_Click-target data_:
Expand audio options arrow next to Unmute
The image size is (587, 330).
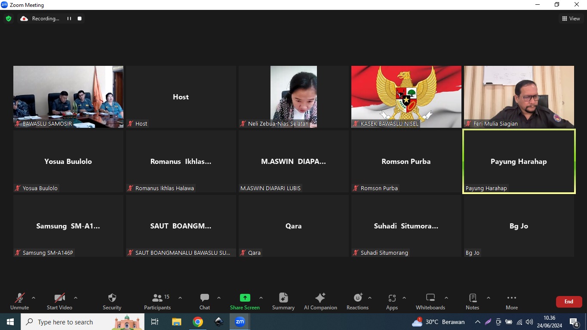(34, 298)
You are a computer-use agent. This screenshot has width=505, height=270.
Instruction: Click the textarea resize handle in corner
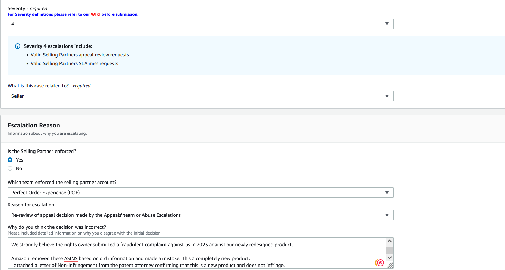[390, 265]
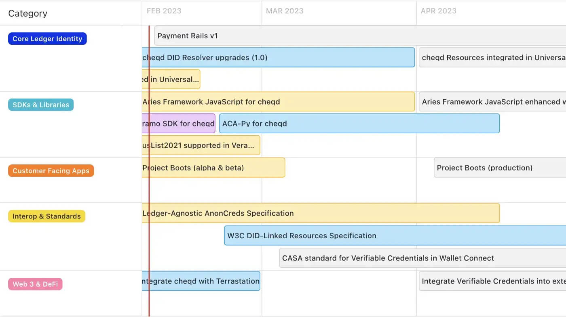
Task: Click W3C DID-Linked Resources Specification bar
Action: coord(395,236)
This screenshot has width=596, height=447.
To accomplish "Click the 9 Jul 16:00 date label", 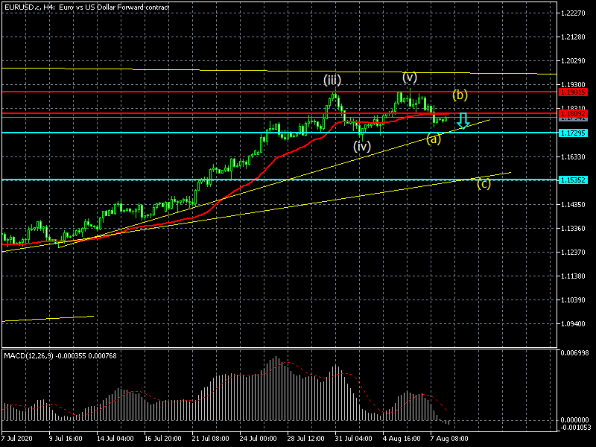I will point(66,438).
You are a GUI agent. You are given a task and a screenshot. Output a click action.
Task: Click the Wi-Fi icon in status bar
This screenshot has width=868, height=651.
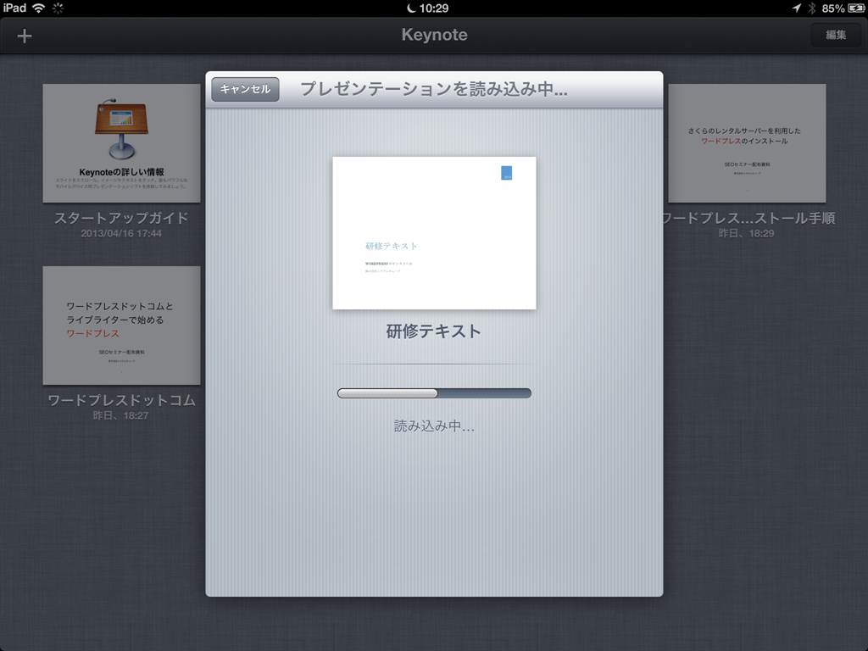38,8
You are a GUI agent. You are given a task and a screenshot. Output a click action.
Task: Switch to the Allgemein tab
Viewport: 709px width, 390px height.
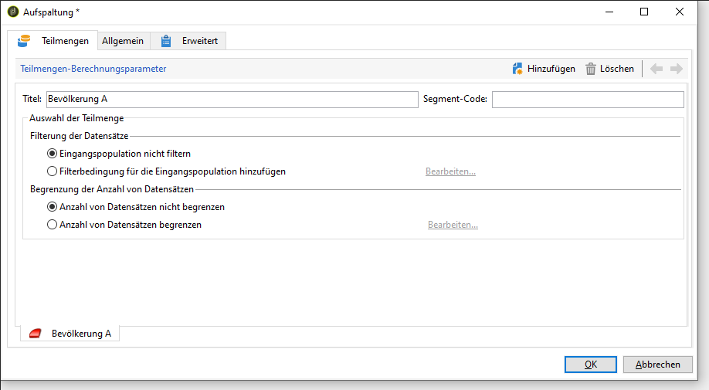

_What you have to do_:
Please pick out every line of the listing above that contains the word "This", treating uppercase and lowercase as different.

_Result of the task_:
You are a computer-use agent. This screenshot has width=505, height=270.
This screenshot has width=596, height=447.
This screenshot has width=868, height=651.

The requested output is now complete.